• TEXTE DE LECTURE:
-*-

Parmi les clichés du moment, nous comptons d’abord les gros plans sur des visages : des gens anonymes qui se self-filment chez eux, des stars et des journalistes confinés et sans maquillage. S’il ne fallait retenir qu’un visage, ce serait celui de Li Wenliang, ce médecin lanceur d’alerte de Wuhan, qui n’était pas virologue mais ophtalmologue. Viennent ensuite les images médiatiques, plans moyens et plans rapprochés : gens sans ou avec masques, représentants anonymes de l’État qui symbolisent leur fonction, cortège des officiels qui discourent, sur des estrades, devant les bâches vert kaki d’un hôpital militaire ou, plus traditionnel, les grands dirigeants à leur bureau : Macron à l’Élysée, Merkel avec une fenêtre donnant sur le Bundestag, Trump dans le bureau ovale, la reine d’Angleterre à Buckingham.

-*-

• CONSIGNES DE L'EXERCICE:
**1)** Répondez à ces questions sur le texte consacré aux clichés du moment :
(a) Quelle était la spécialité de Li Wenliang ?
(b) Sur quel bâtiment donne la fenêtre derrière Merkel ?
(c) Dans quel lieu la reine d'Angleterre est-elle montrée ?
**2)** Pouvez-vous renommer « Macron » en « le président » dans le texte sur les clichés du moment ? Réécrivez le passage qui commence par « Parmi les clichés » et s'arrête après « d’Angleterre à Buckingham. ».
**3)** Pouvez-vous poursuivre le texte sur les clichés du moment après sa dernière phrase ?
Les lignes n'ont aucun rôle dans cet exercice.

• DONNÉES ENREGISTRÉES:
-*-

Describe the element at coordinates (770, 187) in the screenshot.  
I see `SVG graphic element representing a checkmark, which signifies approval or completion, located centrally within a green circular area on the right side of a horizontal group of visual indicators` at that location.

-*-

• RÉPONSES AUX CONSIGNES:
**1)**
(a) Il était ophtalmologue.
(b) Elle donne sur le Bundestag.
(c) Elle est montrée à Buckingham.

**2)**
Parmi les clichés du moment, nous comptons d’abord les gros plans sur des visages : des gens anonymes qui se self-filment chez eux, des stars et des journalistes confinés et sans maquillage. S’il ne fallait retenir qu’un visage, ce serait celui de Li Wenliang, ce médecin lanceur d’alerte de Wuhan, qui n’était pas virologue mais ophtalmologue. Viennent ensuite les images médiatiques, plans moyens et plans rapprochés : gens sans ou avec masques, représentants anonymes de l’État qui symbolisent leur fonction, cortège des officiels qui discourent, sur des estrades, devant les bâches vert kaki d’un hôpital militaire ou, plus traditionnel, les grands dirigeants à leur bureau : le président à l’Élysée, Merkel avec une fenêtre donnant sur le Bundestag, Trump dans le bureau ovale, la reine d’Angleterre à Buckingham.

**3)**
Concluons cette taxinomie par les plans d’ensemble sur les foules et les décors : gens insouciants dans les parcs, puis gens soucieux qui se ruent au supermarché, rayons pleins et vides, rues de quartiers populaires trop remplies et rues de Paris vides, où circulent des drones qui ordonnent de rentrer chez soi.

Des pelleteuses de Wuhan ont, picturalement, fait sortir de terre un hôpital en dix jours. Paysage du vide et du plein, de petites taches bariolées, orange, jaune, cyan, sur un fond de terre ocre marron.

Territoire, sécurité, population – comme le titrait Michel Foucault – contrôlés par le dispositif optique du drone, complément du microscope, de la caméra de surveillance et de ces systèmes de « reconnaissance faciale » qui se développent tandis que les visages s’anonymisent derrière les masques.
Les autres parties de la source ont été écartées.